■ **Entries shown**
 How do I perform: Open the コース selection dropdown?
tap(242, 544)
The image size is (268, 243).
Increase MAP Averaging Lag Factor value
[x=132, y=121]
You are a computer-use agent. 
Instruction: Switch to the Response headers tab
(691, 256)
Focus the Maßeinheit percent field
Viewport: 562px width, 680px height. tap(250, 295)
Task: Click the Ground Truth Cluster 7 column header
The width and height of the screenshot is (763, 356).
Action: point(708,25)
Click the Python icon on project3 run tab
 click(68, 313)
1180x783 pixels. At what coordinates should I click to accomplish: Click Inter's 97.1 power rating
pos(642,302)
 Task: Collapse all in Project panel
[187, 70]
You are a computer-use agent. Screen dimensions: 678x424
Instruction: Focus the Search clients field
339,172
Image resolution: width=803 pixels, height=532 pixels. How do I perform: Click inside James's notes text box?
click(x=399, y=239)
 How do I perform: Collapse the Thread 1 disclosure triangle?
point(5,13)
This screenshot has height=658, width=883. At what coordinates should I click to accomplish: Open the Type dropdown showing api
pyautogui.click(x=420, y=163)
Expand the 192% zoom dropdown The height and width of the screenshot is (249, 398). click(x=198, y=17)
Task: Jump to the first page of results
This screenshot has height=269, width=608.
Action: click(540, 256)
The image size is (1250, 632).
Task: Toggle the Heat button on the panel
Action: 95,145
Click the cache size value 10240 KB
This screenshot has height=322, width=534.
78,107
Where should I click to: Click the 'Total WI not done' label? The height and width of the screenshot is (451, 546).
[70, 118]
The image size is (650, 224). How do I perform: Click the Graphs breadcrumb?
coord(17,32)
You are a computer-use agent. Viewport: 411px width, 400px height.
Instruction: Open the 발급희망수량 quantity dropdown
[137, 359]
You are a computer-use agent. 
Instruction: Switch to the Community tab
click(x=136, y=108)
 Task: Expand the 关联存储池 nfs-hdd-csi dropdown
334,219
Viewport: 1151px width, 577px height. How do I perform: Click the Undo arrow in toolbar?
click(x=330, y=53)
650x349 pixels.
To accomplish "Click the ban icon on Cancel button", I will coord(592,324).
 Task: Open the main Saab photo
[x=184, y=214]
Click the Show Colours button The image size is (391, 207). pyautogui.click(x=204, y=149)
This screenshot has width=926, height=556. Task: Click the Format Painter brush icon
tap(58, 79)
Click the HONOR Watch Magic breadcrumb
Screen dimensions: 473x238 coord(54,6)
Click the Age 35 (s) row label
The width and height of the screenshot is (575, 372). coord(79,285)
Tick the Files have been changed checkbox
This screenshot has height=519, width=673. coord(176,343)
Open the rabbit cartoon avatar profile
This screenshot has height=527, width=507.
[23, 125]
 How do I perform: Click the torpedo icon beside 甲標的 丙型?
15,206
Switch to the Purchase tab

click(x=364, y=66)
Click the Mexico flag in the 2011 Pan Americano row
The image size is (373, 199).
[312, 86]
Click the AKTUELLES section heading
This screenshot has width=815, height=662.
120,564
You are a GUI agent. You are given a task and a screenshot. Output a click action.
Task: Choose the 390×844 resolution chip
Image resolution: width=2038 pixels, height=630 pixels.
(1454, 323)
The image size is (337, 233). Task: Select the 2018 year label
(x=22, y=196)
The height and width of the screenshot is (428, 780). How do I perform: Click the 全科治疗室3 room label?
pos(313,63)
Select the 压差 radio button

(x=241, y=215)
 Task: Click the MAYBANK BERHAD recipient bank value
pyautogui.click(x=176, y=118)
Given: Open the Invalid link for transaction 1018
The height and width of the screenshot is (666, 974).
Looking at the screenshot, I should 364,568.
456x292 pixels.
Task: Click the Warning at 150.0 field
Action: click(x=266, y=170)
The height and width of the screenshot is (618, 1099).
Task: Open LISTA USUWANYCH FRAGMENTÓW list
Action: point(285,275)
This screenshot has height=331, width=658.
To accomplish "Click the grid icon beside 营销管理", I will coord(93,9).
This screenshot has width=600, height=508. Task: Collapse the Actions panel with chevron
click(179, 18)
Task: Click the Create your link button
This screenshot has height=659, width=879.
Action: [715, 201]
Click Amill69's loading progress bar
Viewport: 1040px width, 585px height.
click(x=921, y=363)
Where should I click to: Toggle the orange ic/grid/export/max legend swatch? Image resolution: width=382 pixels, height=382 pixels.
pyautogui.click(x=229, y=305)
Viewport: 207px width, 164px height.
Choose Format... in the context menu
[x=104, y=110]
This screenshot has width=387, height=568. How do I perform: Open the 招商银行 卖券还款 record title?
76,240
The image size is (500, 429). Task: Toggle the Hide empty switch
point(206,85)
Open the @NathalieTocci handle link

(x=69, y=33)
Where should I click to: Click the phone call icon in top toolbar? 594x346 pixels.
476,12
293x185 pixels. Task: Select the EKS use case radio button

■ **Exercise prompt**
Nothing should be left out when the listing is retyped exactly.

■ **Answer area**
 How do I perform: Open the コース selection dropdown?
tap(242, 544)
The image size is (268, 243).
Increase MAP Averaging Lag Factor value
[x=132, y=121]
You are a computer-use agent. 
Instruction: Switch to the Response headers tab
(691, 256)
Focus the Maßeinheit percent field
Viewport: 562px width, 680px height. tap(250, 295)
Task: Click the Ground Truth Cluster 7 column header
The width and height of the screenshot is (763, 356).
Action: point(708,25)
Click the Python icon on project3 run tab
 click(68, 313)
1180x783 pixels. At what coordinates should I click to accomplish: Click Inter's 97.1 power rating
pos(642,302)
 Task: Collapse all in Project panel
[187, 70]
You are a computer-use agent. Screen dimensions: 678x424
Instruction: Focus the Search clients field
339,172
Image resolution: width=803 pixels, height=532 pixels. How do I perform: Click inside James's notes text box?
click(x=399, y=239)
 How do I perform: Collapse the Thread 1 disclosure triangle?
point(5,13)
This screenshot has height=658, width=883. At what coordinates should I click to accomplish: Open the Type dropdown showing api
pyautogui.click(x=420, y=163)
Expand the 192% zoom dropdown The height and width of the screenshot is (249, 398). click(x=198, y=17)
Task: Jump to the first page of results
This screenshot has height=269, width=608.
Action: click(540, 256)
The image size is (1250, 632).
Task: Toggle the Heat button on the panel
Action: 95,145
Click the cache size value 10240 KB
This screenshot has height=322, width=534.
78,107
Where should I click to: Click the 'Total WI not done' label? The height and width of the screenshot is (451, 546).
[70, 118]
The image size is (650, 224). How do I perform: Click the Graphs breadcrumb?
coord(17,32)
You are a computer-use agent. Viewport: 411px width, 400px height.
Instruction: Open the 발급희망수량 quantity dropdown
[137, 359]
You are a computer-use agent. 
Instruction: Switch to the Community tab
click(x=136, y=108)
 Task: Expand the 关联存储池 nfs-hdd-csi dropdown
334,219
Viewport: 1151px width, 577px height. How do I perform: Click the Undo arrow in toolbar?
click(x=330, y=53)
650x349 pixels.
To accomplish "Click the ban icon on Cancel button", I will coord(592,324).
 Task: Open the main Saab photo
[x=184, y=214]
Click the Show Colours button The image size is (391, 207). pyautogui.click(x=204, y=149)
This screenshot has width=926, height=556. Task: Click the Format Painter brush icon
tap(58, 79)
Click the HONOR Watch Magic breadcrumb
Screen dimensions: 473x238 coord(54,6)
Click the Age 35 (s) row label
The width and height of the screenshot is (575, 372). coord(79,285)
Tick the Files have been changed checkbox
This screenshot has height=519, width=673. coord(176,343)
Open the rabbit cartoon avatar profile
This screenshot has height=527, width=507.
[23, 125]
 How do I perform: Click the torpedo icon beside 甲標的 丙型?
15,206
Switch to the Purchase tab

click(x=364, y=66)
Click the Mexico flag in the 2011 Pan Americano row
The image size is (373, 199).
[312, 86]
Click the AKTUELLES section heading
This screenshot has width=815, height=662.
120,564
You are a GUI agent. You are given a task and a screenshot. Output a click action.
Task: Choose the 390×844 resolution chip
Image resolution: width=2038 pixels, height=630 pixels.
(1454, 323)
The image size is (337, 233). Task: Select the 2018 year label
(x=22, y=196)
The height and width of the screenshot is (428, 780). How do I perform: Click the 全科治疗室3 room label?
pos(313,63)
Select the 压差 radio button

(x=241, y=215)
 Task: Click the MAYBANK BERHAD recipient bank value
pyautogui.click(x=176, y=118)
Given: Open the Invalid link for transaction 1018
The height and width of the screenshot is (666, 974).
Looking at the screenshot, I should 364,568.
456x292 pixels.
Task: Click the Warning at 150.0 field
Action: click(x=266, y=170)
The height and width of the screenshot is (618, 1099).
Task: Open LISTA USUWANYCH FRAGMENTÓW list
Action: point(285,275)
This screenshot has height=331, width=658.
To accomplish "Click the grid icon beside 营销管理", I will coord(93,9).
This screenshot has width=600, height=508. Task: Collapse the Actions panel with chevron
click(179, 18)
Task: Click the Create your link button
This screenshot has height=659, width=879.
Action: [715, 201]
Click Amill69's loading progress bar
Viewport: 1040px width, 585px height.
click(x=921, y=363)
Where should I click to: Toggle the orange ic/grid/export/max legend swatch? Image resolution: width=382 pixels, height=382 pixels.
pyautogui.click(x=229, y=305)
Viewport: 207px width, 164px height.
Choose Format... in the context menu
[x=104, y=110]
This screenshot has width=387, height=568. How do I perform: Open the 招商银行 卖券还款 record title?
76,240
The image size is (500, 429). Task: Toggle the Hide empty switch
point(206,85)
Open the @NathalieTocci handle link

(x=69, y=33)
Where should I click to: Click the phone call icon in top toolbar? 594x346 pixels.
476,12
293x185 pixels. Task: Select the EKS use case radio button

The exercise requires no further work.